# [Stored items]
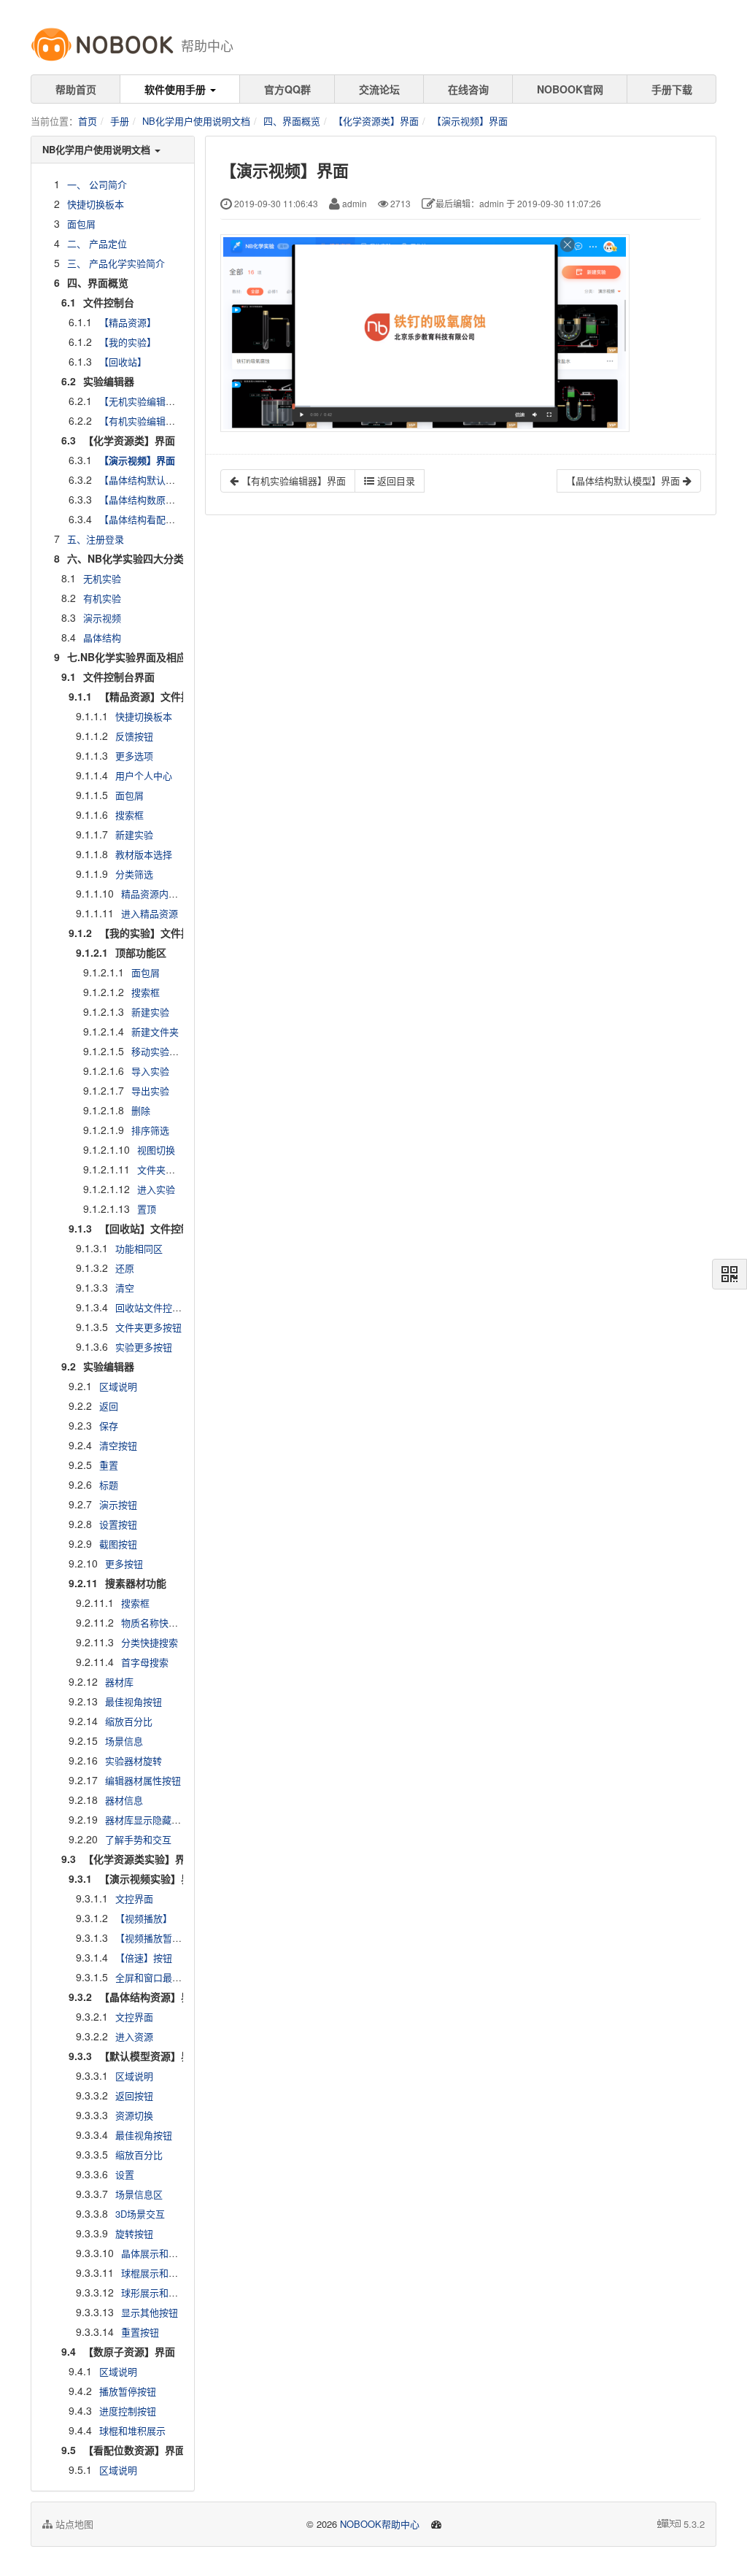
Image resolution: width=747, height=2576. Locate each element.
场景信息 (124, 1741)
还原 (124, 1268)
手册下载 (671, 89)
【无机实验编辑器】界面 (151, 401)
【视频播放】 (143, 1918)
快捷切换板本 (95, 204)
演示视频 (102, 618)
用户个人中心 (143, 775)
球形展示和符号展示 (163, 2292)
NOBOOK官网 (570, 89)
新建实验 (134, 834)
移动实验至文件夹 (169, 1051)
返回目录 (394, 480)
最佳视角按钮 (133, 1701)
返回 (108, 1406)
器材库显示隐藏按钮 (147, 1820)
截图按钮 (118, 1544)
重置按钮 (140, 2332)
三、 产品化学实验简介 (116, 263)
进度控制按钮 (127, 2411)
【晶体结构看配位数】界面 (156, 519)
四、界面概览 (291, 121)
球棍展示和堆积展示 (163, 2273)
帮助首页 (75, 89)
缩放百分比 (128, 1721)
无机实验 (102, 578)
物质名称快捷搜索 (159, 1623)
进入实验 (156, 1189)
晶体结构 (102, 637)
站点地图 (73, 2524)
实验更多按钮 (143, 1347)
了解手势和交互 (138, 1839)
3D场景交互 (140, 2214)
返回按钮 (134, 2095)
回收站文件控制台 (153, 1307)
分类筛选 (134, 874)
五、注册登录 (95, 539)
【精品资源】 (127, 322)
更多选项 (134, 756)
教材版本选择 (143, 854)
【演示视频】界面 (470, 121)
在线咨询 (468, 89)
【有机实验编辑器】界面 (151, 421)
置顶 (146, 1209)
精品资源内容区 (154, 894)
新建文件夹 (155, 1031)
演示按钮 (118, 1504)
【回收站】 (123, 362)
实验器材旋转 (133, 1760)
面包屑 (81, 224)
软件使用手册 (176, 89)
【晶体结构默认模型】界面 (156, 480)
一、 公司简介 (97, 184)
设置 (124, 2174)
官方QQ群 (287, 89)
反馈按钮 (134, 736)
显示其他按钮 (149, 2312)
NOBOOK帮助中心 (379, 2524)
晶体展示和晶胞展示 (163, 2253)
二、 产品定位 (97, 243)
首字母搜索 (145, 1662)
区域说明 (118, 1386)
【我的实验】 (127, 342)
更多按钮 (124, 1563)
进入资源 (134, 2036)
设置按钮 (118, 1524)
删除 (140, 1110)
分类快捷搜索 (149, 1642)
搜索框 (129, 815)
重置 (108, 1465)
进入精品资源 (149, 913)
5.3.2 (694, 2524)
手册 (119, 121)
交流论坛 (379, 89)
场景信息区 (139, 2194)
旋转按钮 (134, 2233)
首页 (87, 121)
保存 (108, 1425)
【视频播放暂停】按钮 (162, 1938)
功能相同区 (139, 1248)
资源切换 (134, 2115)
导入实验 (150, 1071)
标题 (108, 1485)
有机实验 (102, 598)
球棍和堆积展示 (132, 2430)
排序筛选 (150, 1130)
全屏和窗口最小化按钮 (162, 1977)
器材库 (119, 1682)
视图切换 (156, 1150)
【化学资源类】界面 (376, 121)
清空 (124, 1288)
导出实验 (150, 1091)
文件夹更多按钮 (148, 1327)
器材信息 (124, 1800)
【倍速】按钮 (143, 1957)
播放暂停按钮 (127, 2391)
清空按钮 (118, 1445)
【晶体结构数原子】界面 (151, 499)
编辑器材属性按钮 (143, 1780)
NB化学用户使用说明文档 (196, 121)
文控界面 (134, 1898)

# [EXERCISE]
When you print the entries, keep every line exactly as it is and drop the pictures.

# [ANSWER BELOW]
Image resolution: width=747, height=2576. Locate each element.
场景信息 (124, 1741)
还原 (124, 1268)
手册下载 (671, 89)
【无机实验编辑器】界面 (151, 401)
【视频播放】 (143, 1918)
快捷切换板本 (95, 204)
演示视频 (102, 618)
用户个人中心 (143, 775)
球形展示和符号展示 (163, 2292)
NOBOOK官网 (570, 89)
新建实验 (134, 834)
移动实验至文件夹 (169, 1051)
返回目录 (394, 480)
最佳视角按钮 (133, 1701)
返回 (108, 1406)
器材库显示隐藏按钮 (147, 1820)
截图按钮 (118, 1544)
重置按钮 (140, 2332)
三、 产品化学实验简介 (116, 263)
进度控制按钮 (127, 2411)
【晶体结构看配位数】界面 (156, 519)
四、界面概览 (291, 121)
球棍展示和堆积展示 (163, 2273)
帮助首页 (75, 89)
缩放百分比 (128, 1721)
无机实验 (102, 578)
物质名称快捷搜索 (159, 1623)
进入实验 (156, 1189)
晶体结构 (102, 637)
站点地图 (73, 2524)
实验更多按钮 (143, 1347)
了解手势和交互 (138, 1839)
3D场景交互 (140, 2214)
返回按钮 (134, 2095)
回收站文件控制台 (153, 1307)
分类筛选 (134, 874)
五、注册登录 (95, 539)
【精品资源】 (127, 322)
更多选项 (134, 756)
教材版本选择 (143, 854)
【演示视频】界面 (470, 121)
在线咨询 (468, 89)
【有机实验编辑器】界面 (151, 421)
置顶 (146, 1209)
精品资源内容区 (154, 894)
新建文件夹 (155, 1031)
演示按钮 (118, 1504)
【回收站】 (123, 362)
实验器材旋转 (133, 1760)
面包屑 (81, 224)
软件使用手册 (176, 89)
【晶体结构默认模型】界面 (156, 480)
一、 公司简介 (97, 184)
设置 (124, 2174)
官方QQ群 (287, 89)
反馈按钮 (134, 736)
显示其他按钮 (149, 2312)
NOBOOK帮助中心 (379, 2524)
晶体展示和晶胞展示 (163, 2253)
二、 产品定位 (97, 243)
首字母搜索 (145, 1662)
区域说明 (118, 1386)
【我的实验】 (127, 342)
更多按钮 (124, 1563)
进入资源 (134, 2036)
设置按钮 (118, 1524)
删除 (140, 1110)
分类快捷搜索 (149, 1642)
搜索框 (129, 815)
重置 (108, 1465)
进入精品资源 (149, 913)
5.3.2 (694, 2524)
手册 (119, 121)
交流论坛 (379, 89)
场景信息区 (139, 2194)
旋转按钮 (134, 2233)
首页 (87, 121)
保存 (108, 1425)
【视频播放暂停】按钮 (162, 1938)
功能相同区 (139, 1248)
资源切换 (134, 2115)
导入实验 (150, 1071)
标题 (108, 1485)
有机实验 (102, 598)
球棍和堆积展示 (132, 2430)
排序筛选 (150, 1130)
全屏和窗口最小化按钮 (162, 1977)
器材库 (119, 1682)
视图切换 (156, 1150)
【化学资源类】界面 (376, 121)
清空 (124, 1288)
导出实验 (150, 1091)
文件夹更多按钮 (148, 1327)
器材信息 (124, 1800)
【倍速】按钮 (143, 1957)
播放暂停按钮 (127, 2391)
清空按钮 (118, 1445)
【晶体结构数原子】界面 (151, 499)
编辑器材属性按钮 (143, 1780)
NB化学用户使用说明文档 (196, 121)
文控界面 (134, 1898)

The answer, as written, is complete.